What you need to do ::
Nothing but the lines from the one with "Task: Click the" through the end of the records may appear in the answer, each reproduced exactly, pictures omitted.

::::::::::

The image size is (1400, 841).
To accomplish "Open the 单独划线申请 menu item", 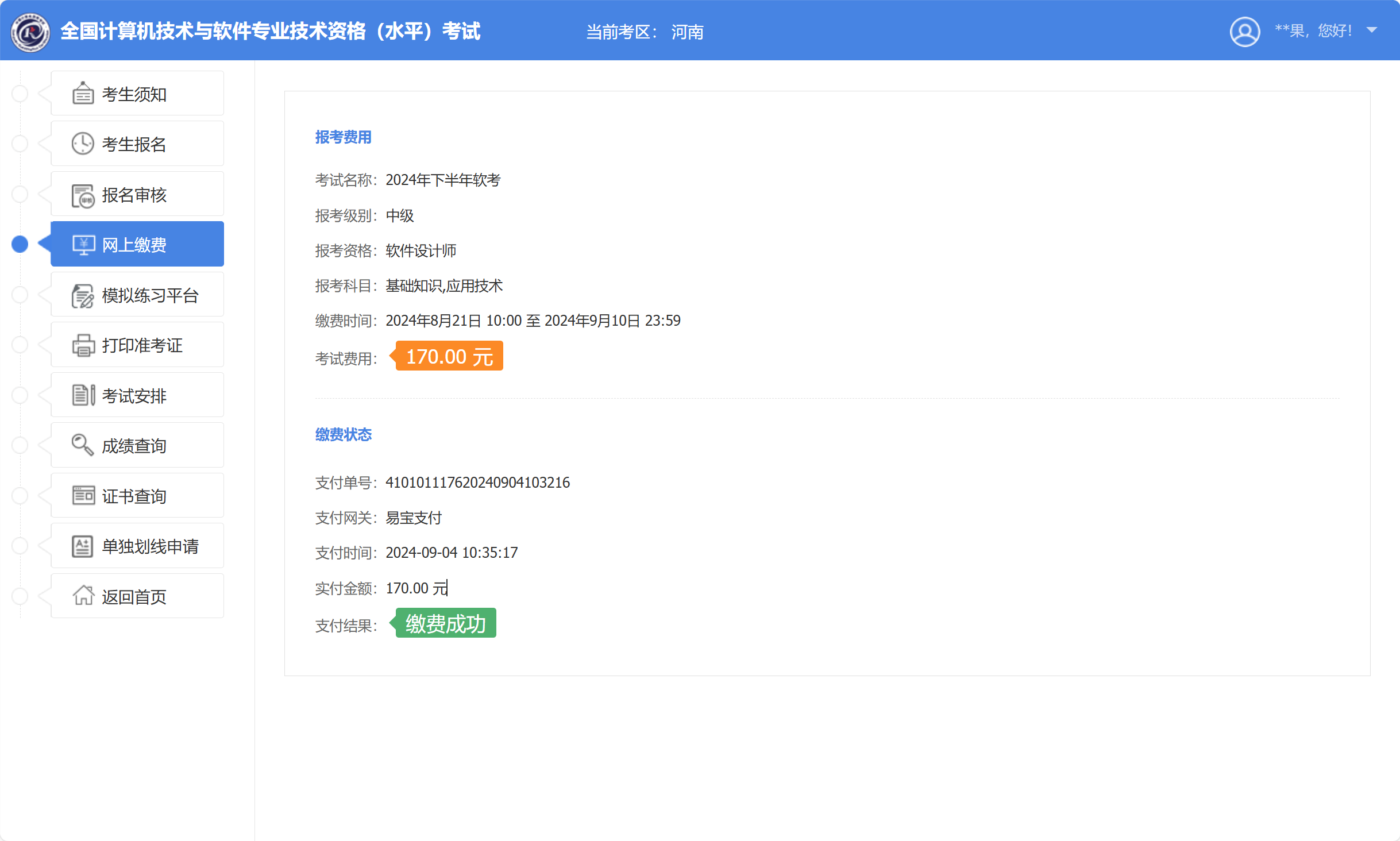I will (x=149, y=546).
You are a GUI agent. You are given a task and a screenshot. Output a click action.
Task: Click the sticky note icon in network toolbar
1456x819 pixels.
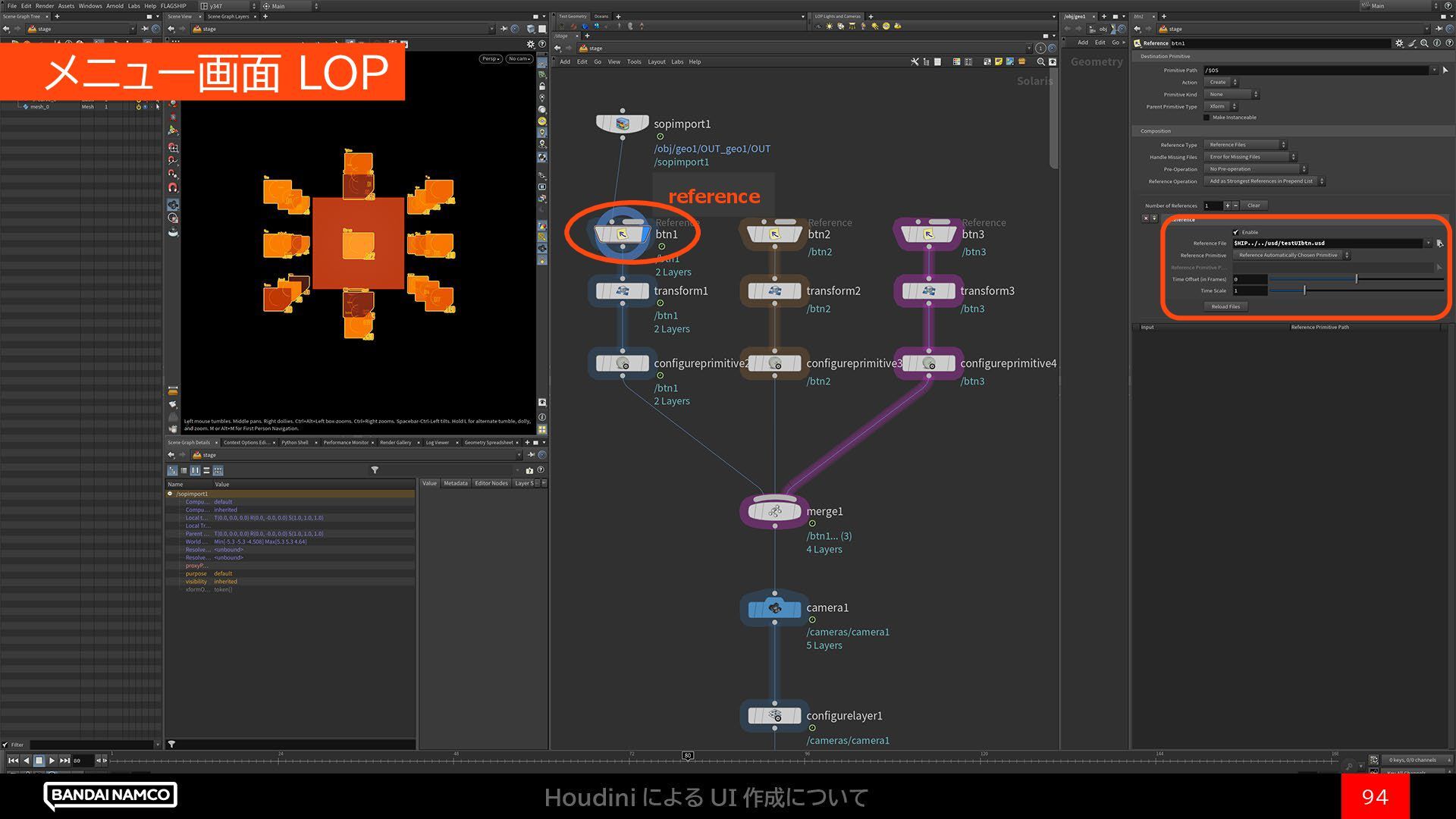click(999, 61)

::::::::::

Solution to this task ::
Task: Click the sticky note icon in network toolbar
1456x819 pixels.
click(999, 61)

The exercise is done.